Il y a plus : avant la fin du XIe siècle, peut-être dès l’an 1080 de Jésus-Christ, Maç’oud ben Selman écrivit un diwan en vers rekhtas, expression par laquelle on entend, comme l’explique Saïyid Ahmad lui-même, le hindi mêlé de mots persans, c’est-à-dire l’urdu. En outre, plusieurs biographes originaux attribuent à Saadi des vers rekhtas qu’il a dû écrire dans le Décan, de 1150 à 1180[1] Kamal appelle même, dans son diwan, Saadi l’inventeur de la langue rekhta, mujid zaban-i rekhta. Mais il faut sous-entendre « dans le Midi ou Décan » pour que la proposition puisse être complètement juste, puisque cent ans auparavant Maç’oud avait écrit en rekhta. Toutefois ce ne fut qu’après lui que Khusrau et Nûrî écrivirent leurs poésies.

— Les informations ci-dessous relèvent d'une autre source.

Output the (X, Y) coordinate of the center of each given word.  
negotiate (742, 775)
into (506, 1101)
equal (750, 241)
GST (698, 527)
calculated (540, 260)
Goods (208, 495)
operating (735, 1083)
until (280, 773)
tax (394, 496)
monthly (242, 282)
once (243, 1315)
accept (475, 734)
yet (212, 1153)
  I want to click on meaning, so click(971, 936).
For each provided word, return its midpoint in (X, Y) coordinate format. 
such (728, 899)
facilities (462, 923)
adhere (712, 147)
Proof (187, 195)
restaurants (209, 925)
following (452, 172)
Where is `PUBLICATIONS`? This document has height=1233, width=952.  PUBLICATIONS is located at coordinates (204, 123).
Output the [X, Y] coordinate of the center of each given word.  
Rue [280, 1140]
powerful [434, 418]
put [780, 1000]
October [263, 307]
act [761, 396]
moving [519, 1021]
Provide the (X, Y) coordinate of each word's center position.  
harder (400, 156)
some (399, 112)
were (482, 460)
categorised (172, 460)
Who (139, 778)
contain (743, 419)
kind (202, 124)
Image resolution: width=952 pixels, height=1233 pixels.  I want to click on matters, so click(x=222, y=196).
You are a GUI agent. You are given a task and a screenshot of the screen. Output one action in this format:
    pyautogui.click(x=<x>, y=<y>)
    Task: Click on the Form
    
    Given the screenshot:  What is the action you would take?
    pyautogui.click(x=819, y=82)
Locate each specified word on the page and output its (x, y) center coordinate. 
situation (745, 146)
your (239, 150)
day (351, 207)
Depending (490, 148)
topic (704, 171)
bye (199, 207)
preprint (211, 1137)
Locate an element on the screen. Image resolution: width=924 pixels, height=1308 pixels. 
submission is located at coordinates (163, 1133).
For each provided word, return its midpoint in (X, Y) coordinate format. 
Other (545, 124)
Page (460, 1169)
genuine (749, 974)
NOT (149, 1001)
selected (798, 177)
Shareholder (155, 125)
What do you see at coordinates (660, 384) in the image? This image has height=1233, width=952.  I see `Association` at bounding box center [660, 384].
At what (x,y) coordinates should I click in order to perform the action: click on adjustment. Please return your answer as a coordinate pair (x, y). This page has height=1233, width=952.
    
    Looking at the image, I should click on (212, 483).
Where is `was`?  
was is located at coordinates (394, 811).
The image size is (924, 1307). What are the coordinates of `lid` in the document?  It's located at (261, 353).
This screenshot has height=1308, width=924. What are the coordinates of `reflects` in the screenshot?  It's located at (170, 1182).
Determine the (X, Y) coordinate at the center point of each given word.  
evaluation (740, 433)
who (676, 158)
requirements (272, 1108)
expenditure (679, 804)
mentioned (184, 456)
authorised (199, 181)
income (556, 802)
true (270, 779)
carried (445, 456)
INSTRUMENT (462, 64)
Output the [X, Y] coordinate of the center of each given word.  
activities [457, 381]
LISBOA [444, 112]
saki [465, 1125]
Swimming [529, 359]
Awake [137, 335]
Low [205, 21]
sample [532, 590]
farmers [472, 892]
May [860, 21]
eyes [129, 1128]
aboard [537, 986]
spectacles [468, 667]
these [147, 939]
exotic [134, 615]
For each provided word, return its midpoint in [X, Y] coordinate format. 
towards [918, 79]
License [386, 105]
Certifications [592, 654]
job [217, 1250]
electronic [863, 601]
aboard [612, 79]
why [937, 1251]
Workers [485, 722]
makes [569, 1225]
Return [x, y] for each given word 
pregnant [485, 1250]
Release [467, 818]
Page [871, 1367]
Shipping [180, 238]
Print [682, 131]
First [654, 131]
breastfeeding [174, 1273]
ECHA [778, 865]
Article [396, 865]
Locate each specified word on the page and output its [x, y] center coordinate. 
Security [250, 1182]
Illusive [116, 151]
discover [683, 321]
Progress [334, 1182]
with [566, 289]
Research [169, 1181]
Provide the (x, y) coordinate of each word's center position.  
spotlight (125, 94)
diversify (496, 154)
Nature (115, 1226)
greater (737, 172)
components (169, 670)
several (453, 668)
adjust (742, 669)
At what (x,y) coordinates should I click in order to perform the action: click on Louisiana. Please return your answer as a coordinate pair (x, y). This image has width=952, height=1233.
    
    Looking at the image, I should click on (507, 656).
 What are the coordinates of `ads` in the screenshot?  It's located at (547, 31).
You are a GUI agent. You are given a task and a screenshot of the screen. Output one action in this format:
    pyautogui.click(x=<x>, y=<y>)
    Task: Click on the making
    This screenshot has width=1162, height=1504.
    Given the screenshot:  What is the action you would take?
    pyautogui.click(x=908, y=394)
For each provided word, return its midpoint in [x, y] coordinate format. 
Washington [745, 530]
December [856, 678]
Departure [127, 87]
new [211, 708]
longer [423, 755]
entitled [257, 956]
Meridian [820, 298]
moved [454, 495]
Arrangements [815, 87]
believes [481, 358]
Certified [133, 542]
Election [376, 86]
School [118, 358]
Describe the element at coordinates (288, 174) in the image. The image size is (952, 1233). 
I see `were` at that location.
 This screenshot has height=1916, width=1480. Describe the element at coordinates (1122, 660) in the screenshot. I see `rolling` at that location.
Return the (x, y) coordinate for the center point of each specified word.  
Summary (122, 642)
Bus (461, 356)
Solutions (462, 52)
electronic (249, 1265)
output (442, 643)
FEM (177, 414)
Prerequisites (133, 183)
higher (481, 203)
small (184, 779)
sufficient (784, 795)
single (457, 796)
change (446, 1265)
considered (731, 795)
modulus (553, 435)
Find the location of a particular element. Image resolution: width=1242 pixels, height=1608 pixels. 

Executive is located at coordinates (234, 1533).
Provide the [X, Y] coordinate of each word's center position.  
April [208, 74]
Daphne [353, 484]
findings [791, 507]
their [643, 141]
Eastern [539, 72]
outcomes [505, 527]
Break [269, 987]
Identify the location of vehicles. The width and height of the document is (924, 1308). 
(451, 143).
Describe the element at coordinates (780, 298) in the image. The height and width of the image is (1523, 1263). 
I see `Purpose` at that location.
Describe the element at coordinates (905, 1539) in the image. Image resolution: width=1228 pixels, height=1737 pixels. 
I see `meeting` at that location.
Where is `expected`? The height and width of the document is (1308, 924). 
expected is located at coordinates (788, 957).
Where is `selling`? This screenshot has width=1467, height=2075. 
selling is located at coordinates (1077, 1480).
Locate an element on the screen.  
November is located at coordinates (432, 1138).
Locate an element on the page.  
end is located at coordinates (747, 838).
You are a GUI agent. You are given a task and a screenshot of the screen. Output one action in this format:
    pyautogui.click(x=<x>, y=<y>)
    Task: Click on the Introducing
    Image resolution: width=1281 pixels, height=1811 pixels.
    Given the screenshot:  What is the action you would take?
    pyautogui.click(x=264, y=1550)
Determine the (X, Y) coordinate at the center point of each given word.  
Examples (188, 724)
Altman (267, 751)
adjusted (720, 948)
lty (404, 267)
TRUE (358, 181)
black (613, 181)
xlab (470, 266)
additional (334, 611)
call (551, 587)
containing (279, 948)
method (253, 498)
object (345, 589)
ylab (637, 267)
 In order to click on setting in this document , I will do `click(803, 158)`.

Postérieurement, il semble que ce fut encore dans le Midi et, par conséquent, dans le dialecte spécialement appelé dakhni, qu’on écrivit surtout des poésies rekhtas, dont la vogue détermina les poètes du Nord, qui, jusque-là, écrivaient généralement en persan, à adopter pour leurs poésies la langue usuelle. Nous trouvons, en effet, dans le XVIe siècle, plusieurs poètes dakhnis distingués, tels que les rois de Golconde Culi Cutb Schah, Aba ullah Cutb Schah et Abu’lhaçan, surnommé poétiquement Tana, Afzal, Wali, Awari, Gauwaci, Rasmi et plusieurs autres, tandis que ce n’est guère que dans le XVIIIe siècle qu’il y a eu dans le Nord des poètes qui ont acquis de la célébrité. Hâ-

  1. Il est dit dans les biographies originales que Saadi vécut cent trois ans (étant né en 1193 et mort en 1296, et qu’il passa trente ans à étudier, trente ans à voyager et trente ans dans la retraite. Or, en ajoutant les treize années de son enface au trente années d’études, nous avons quarante-trois ans. C’est donc de 1150 à 1180 qu’il a voyagé et qu’il a dû écrire les vers rekhtas qu’on lui attribue.